(Pixel coordinate grounding data)
╭──
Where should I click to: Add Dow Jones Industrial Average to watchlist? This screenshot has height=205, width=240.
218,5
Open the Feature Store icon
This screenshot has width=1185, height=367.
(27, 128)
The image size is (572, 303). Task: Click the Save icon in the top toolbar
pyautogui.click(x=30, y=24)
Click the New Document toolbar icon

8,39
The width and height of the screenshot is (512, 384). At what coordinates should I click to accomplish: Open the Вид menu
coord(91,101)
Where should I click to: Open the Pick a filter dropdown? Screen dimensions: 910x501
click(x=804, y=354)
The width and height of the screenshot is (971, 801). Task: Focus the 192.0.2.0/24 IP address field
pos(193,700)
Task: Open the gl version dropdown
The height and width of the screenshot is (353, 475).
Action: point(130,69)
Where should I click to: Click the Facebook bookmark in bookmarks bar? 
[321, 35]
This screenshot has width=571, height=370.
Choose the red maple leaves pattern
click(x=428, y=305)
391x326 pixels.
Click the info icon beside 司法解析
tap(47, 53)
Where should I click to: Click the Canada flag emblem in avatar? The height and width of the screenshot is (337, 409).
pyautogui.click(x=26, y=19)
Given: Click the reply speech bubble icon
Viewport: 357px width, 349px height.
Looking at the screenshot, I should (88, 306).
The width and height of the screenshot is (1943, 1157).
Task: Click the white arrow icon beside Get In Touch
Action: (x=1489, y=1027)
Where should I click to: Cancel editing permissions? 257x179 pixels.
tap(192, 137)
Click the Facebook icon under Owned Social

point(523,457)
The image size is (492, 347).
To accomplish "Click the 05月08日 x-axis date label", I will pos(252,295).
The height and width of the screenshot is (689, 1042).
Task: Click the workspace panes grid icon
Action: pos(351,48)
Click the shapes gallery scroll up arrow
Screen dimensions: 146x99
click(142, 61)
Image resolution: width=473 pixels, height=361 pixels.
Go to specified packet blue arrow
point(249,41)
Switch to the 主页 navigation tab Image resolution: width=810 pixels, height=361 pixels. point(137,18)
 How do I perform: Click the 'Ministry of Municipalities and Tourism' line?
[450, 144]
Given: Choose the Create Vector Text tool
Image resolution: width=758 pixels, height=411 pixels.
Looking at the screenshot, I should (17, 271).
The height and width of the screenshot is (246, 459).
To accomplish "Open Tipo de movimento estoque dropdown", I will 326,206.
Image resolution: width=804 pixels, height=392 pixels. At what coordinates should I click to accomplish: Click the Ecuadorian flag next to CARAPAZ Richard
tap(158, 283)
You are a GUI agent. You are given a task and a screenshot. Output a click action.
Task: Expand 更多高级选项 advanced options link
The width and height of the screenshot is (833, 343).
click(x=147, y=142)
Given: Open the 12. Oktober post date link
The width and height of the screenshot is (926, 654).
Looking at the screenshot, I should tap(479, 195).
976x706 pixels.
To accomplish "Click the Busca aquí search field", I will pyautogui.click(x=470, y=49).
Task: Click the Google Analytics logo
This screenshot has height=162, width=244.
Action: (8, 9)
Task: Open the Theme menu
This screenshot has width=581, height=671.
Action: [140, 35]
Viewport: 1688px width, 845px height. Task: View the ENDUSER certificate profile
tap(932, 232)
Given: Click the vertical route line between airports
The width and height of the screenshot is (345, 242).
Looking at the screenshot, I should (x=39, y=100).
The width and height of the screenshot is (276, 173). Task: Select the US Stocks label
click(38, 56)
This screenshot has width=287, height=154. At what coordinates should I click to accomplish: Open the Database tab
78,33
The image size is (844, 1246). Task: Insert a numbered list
╰──
Copy every line of the records above, starting with the first, up to and including the line containing "The image size is (492, 347).".

Where should I click to: Add Dow Jones Industrial Average to watchlist? This screenshot has height=205, width=240.
218,5
Open the Feature Store icon
This screenshot has width=1185, height=367.
(27, 128)
The image size is (572, 303). Task: Click the Save icon in the top toolbar
pyautogui.click(x=30, y=24)
Click the New Document toolbar icon

8,39
The width and height of the screenshot is (512, 384). At what coordinates should I click to accomplish: Open the Вид menu
coord(91,101)
Where should I click to: Open the Pick a filter dropdown? Screen dimensions: 910x501
click(x=804, y=354)
The width and height of the screenshot is (971, 801). Task: Focus the 192.0.2.0/24 IP address field
pos(193,700)
Task: Open the gl version dropdown
The height and width of the screenshot is (353, 475).
Action: point(130,69)
Where should I click to: Click the Facebook bookmark in bookmarks bar? 
[321, 35]
This screenshot has width=571, height=370.
Choose the red maple leaves pattern
click(x=428, y=305)
391x326 pixels.
Click the info icon beside 司法解析
tap(47, 53)
Where should I click to: Click the Canada flag emblem in avatar? The height and width of the screenshot is (337, 409).
pyautogui.click(x=26, y=19)
Given: Click the reply speech bubble icon
Viewport: 357px width, 349px height.
Looking at the screenshot, I should (88, 306).
The width and height of the screenshot is (1943, 1157).
Task: Click the white arrow icon beside Get In Touch
Action: (x=1489, y=1027)
Where should I click to: Cancel editing permissions? 257x179 pixels.
tap(192, 137)
Click the Facebook icon under Owned Social

point(523,457)
The image size is (492, 347).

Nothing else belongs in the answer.